● **Required work**: Beginning with the first line, please return the entries exactly through the line that contains "Sticker autocollant merci de vous présenter à l’accueil", and leave out all later lines.

=== Records to use ===

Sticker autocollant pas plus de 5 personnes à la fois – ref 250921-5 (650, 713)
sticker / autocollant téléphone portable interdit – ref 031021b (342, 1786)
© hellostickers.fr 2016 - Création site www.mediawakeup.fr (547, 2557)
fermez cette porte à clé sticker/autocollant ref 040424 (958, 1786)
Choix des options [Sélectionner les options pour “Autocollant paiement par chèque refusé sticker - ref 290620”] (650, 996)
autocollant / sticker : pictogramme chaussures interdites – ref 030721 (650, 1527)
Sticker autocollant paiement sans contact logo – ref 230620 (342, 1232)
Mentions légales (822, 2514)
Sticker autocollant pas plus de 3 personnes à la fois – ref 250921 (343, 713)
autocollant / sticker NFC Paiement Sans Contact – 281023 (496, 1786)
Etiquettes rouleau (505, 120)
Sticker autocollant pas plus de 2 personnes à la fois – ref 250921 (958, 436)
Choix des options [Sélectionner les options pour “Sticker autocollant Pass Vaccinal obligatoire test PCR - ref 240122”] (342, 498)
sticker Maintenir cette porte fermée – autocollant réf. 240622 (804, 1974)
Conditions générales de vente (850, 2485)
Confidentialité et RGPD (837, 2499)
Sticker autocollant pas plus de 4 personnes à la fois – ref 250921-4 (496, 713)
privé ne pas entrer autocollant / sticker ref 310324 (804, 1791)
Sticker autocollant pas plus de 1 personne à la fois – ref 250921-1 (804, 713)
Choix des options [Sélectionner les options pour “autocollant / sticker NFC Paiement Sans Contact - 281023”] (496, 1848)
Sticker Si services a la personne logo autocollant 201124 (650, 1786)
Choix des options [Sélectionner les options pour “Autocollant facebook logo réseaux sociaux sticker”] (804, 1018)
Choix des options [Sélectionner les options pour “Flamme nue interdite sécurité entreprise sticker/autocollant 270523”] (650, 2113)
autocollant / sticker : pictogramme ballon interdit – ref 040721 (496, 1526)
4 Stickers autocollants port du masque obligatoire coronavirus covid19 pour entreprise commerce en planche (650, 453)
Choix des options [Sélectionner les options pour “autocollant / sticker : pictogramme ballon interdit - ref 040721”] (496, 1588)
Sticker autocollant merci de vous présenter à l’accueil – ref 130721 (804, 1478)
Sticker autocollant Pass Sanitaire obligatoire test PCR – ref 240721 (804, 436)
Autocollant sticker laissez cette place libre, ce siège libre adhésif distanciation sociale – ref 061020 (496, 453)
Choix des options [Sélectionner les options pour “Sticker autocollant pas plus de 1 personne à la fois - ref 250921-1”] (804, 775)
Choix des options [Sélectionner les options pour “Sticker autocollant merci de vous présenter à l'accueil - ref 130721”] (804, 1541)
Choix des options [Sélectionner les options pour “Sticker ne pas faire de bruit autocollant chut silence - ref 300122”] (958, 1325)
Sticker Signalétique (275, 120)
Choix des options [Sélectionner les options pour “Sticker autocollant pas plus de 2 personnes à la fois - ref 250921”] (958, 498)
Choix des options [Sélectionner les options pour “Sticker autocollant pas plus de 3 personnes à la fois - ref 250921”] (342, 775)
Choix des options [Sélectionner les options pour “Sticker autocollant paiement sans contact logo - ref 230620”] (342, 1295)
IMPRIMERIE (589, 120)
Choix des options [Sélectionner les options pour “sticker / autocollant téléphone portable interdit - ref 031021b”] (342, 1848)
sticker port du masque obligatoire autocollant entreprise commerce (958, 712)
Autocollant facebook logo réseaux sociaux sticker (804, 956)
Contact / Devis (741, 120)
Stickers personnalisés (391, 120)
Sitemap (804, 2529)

===

● **Solution to this task**:
Sticker autocollant pas plus de 5 personnes à la fois – ref 250921-5 (650, 713)
sticker / autocollant téléphone portable interdit – ref 031021b (342, 1786)
© hellostickers.fr 2016 - Création site www.mediawakeup.fr (547, 2557)
fermez cette porte à clé sticker/autocollant ref 040424 (958, 1786)
Choix des options [Sélectionner les options pour “Autocollant paiement par chèque refusé sticker - ref 290620”] (650, 996)
autocollant / sticker : pictogramme chaussures interdites – ref 030721 (650, 1527)
Sticker autocollant paiement sans contact logo – ref 230620 (342, 1232)
Mentions légales (822, 2514)
Sticker autocollant pas plus de 3 personnes à la fois – ref 250921 (343, 713)
autocollant / sticker NFC Paiement Sans Contact – 281023 (496, 1786)
Etiquettes rouleau (505, 120)
Sticker autocollant pas plus de 2 personnes à la fois – ref 250921 (958, 436)
Choix des options [Sélectionner les options pour “Sticker autocollant Pass Vaccinal obligatoire test PCR - ref 240122”] (342, 498)
sticker Maintenir cette porte fermée – autocollant réf. 240622 (804, 1974)
Conditions générales de vente (850, 2485)
Confidentialité et RGPD (837, 2499)
Sticker autocollant pas plus de 4 personnes à la fois – ref 250921-4 (496, 713)
privé ne pas entrer autocollant / sticker ref 310324 (804, 1791)
Sticker autocollant pas plus de 1 personne à la fois – ref 250921-1 (804, 713)
Choix des options [Sélectionner les options pour “autocollant / sticker NFC Paiement Sans Contact - 281023”] (496, 1848)
Sticker Si services a la personne logo autocollant 201124 (650, 1786)
Choix des options [Sélectionner les options pour “Autocollant facebook logo réseaux sociaux sticker”] (804, 1018)
Choix des options [Sélectionner les options pour “Flamme nue interdite sécurité entreprise sticker/autocollant 270523”] (650, 2113)
autocollant / sticker : pictogramme ballon interdit – ref 040721 (496, 1526)
4 Stickers autocollants port du masque obligatoire coronavirus covid19 pour entreprise commerce en planche (650, 453)
Choix des options [Sélectionner les options pour “autocollant / sticker : pictogramme ballon interdit - ref 040721”] (496, 1588)
Sticker autocollant merci de vous présenter à l’accueil – ref 130721 (804, 1478)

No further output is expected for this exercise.